Stored items:
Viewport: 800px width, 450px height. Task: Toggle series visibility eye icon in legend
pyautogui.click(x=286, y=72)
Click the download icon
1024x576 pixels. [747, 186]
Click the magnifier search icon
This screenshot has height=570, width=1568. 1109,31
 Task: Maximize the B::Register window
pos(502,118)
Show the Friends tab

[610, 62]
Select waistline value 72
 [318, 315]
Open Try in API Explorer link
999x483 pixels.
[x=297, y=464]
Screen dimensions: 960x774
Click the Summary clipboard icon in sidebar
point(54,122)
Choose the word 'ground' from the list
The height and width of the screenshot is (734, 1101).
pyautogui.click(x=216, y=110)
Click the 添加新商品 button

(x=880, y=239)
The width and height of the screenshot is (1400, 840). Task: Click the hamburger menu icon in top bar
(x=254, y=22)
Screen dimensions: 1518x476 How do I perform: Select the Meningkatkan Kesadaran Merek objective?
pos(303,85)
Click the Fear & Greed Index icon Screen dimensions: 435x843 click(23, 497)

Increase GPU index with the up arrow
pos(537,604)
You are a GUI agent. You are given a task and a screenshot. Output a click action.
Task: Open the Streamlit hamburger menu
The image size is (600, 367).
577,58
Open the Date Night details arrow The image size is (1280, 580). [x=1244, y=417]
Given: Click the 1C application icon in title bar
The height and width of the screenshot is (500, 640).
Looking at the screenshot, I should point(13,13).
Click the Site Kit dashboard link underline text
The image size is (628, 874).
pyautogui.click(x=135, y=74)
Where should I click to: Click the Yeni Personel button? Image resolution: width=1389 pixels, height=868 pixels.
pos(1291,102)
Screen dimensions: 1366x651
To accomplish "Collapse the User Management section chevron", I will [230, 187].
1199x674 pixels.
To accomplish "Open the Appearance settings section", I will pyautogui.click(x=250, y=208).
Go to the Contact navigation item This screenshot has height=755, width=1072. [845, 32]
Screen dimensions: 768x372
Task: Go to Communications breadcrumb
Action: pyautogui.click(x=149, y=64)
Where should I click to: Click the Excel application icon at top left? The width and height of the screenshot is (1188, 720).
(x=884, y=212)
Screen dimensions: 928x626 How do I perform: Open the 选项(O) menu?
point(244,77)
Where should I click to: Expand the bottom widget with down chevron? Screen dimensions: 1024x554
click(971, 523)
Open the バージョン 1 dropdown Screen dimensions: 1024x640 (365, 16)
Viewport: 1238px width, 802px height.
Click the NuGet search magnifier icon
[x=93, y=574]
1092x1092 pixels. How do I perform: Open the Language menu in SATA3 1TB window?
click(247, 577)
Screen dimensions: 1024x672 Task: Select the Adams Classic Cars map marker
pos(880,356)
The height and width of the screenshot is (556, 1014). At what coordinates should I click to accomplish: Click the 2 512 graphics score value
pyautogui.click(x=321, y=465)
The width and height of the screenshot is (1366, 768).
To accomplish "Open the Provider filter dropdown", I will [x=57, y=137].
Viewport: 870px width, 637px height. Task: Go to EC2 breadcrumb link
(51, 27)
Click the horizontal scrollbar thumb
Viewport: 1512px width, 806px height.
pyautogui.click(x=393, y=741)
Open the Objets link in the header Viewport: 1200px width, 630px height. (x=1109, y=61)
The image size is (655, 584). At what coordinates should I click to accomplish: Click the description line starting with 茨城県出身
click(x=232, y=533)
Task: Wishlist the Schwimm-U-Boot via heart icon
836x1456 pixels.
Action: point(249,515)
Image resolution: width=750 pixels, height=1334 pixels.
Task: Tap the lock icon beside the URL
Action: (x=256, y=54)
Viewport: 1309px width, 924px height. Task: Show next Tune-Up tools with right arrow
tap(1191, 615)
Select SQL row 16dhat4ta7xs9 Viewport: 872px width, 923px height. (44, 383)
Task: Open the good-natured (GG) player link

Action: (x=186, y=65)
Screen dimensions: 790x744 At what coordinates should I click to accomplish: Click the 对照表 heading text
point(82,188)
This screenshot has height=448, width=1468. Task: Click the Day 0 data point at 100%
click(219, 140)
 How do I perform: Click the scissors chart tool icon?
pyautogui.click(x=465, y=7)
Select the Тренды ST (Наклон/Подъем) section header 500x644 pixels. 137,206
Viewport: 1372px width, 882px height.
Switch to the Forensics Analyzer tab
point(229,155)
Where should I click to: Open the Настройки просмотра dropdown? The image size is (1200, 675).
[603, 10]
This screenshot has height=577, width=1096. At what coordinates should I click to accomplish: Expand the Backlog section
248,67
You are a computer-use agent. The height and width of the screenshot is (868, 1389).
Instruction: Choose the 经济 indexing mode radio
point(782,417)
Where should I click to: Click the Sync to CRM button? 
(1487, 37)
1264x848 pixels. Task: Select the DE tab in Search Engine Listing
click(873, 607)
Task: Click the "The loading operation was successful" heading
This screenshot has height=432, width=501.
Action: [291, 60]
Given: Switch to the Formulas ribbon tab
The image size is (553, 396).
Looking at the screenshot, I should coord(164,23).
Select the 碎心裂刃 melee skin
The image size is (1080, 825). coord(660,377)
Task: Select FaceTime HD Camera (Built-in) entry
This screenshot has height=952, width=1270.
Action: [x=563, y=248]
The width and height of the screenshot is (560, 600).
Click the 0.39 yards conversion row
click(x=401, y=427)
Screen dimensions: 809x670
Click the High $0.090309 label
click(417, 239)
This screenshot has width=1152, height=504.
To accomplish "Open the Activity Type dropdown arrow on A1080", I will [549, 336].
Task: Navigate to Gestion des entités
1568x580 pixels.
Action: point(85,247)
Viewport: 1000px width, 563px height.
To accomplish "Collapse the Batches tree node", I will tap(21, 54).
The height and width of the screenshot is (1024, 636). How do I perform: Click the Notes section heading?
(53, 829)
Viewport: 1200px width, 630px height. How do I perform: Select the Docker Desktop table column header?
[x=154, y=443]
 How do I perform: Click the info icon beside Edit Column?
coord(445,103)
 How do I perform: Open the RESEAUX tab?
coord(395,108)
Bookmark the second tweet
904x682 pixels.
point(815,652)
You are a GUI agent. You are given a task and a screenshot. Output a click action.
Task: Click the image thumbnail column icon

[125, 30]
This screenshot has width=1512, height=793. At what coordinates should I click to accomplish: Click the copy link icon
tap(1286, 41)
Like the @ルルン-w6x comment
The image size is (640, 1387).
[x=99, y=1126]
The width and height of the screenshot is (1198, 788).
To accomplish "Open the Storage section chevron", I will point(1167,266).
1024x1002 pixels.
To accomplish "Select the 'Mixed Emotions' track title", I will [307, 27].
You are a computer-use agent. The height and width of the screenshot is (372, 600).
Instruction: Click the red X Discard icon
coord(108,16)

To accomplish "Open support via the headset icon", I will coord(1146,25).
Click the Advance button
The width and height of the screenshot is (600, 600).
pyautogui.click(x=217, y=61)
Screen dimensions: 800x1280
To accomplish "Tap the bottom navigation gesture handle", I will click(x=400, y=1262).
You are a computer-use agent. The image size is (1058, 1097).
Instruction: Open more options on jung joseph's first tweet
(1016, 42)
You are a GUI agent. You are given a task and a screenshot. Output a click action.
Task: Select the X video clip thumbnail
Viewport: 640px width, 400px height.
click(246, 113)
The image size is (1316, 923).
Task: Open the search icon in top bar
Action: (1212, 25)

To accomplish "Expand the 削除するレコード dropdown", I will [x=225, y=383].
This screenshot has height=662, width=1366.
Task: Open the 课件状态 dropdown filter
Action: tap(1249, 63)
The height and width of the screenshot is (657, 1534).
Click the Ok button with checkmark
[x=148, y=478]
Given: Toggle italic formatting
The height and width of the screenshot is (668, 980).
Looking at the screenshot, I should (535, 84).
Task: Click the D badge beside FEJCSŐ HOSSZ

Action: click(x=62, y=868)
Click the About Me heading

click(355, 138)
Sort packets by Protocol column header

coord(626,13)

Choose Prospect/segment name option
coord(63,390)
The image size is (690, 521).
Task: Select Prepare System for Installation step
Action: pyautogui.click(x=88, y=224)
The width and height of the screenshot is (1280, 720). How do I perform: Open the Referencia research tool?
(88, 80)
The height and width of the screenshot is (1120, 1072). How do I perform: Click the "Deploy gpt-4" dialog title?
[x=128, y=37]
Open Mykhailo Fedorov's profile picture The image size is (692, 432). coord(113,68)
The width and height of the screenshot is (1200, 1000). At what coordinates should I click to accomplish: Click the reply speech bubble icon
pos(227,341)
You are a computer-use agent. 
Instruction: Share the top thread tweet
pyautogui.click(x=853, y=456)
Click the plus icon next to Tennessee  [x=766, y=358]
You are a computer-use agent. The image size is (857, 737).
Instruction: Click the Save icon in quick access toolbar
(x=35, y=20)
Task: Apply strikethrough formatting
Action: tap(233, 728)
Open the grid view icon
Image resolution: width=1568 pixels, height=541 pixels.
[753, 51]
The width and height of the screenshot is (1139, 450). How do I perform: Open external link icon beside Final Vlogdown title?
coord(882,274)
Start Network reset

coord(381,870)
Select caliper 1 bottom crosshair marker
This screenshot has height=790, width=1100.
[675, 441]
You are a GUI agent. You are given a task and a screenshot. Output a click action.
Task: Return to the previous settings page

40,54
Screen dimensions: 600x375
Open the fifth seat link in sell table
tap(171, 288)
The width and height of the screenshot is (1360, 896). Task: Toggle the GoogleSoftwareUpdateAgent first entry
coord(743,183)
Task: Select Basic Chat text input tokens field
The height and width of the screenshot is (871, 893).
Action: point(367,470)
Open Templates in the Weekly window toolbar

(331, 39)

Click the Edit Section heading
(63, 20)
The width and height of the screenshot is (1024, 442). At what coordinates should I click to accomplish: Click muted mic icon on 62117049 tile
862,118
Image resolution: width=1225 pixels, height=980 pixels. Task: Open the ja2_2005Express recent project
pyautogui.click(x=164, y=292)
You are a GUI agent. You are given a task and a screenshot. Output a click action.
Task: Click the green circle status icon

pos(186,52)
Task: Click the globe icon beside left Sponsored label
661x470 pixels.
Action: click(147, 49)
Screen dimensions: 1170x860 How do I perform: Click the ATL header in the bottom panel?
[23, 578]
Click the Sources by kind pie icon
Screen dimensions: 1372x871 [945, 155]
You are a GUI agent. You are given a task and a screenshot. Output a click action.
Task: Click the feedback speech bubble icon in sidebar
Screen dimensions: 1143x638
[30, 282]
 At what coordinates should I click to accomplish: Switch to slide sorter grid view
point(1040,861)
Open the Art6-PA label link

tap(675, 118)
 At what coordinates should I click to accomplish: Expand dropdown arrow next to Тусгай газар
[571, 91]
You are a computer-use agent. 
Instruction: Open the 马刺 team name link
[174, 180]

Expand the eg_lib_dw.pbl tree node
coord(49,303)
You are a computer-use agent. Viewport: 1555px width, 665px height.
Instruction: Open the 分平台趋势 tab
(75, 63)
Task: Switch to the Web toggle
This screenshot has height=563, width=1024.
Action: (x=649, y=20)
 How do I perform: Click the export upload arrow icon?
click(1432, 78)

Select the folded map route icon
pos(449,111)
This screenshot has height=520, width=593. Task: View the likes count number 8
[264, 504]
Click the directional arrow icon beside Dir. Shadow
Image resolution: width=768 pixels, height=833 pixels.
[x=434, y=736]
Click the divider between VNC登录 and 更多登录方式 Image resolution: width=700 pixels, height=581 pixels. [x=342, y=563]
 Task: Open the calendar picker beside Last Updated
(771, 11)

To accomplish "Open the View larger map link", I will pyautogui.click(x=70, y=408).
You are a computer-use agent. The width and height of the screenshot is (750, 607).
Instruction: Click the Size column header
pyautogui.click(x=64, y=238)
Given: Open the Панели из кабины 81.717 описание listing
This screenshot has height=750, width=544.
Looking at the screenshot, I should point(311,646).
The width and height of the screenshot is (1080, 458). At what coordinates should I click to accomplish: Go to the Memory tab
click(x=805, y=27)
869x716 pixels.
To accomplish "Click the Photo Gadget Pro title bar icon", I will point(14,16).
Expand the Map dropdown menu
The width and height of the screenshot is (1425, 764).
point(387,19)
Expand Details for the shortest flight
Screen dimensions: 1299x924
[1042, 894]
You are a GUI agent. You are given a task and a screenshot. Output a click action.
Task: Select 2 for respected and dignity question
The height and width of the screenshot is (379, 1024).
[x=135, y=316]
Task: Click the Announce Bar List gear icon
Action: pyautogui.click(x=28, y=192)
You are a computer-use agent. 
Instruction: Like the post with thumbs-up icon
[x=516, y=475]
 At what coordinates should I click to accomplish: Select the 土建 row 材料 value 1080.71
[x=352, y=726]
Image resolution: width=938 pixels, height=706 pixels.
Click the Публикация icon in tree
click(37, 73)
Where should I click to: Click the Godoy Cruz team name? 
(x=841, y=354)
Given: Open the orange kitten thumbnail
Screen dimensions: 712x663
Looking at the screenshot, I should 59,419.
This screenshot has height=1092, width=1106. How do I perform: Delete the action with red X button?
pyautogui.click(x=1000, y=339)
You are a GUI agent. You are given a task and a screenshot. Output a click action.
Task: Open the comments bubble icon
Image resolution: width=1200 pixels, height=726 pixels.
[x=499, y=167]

Work request → Count the lines above in which the string "Collapse" occurs. Give that number and nothing else.

Reply to the exercise → 2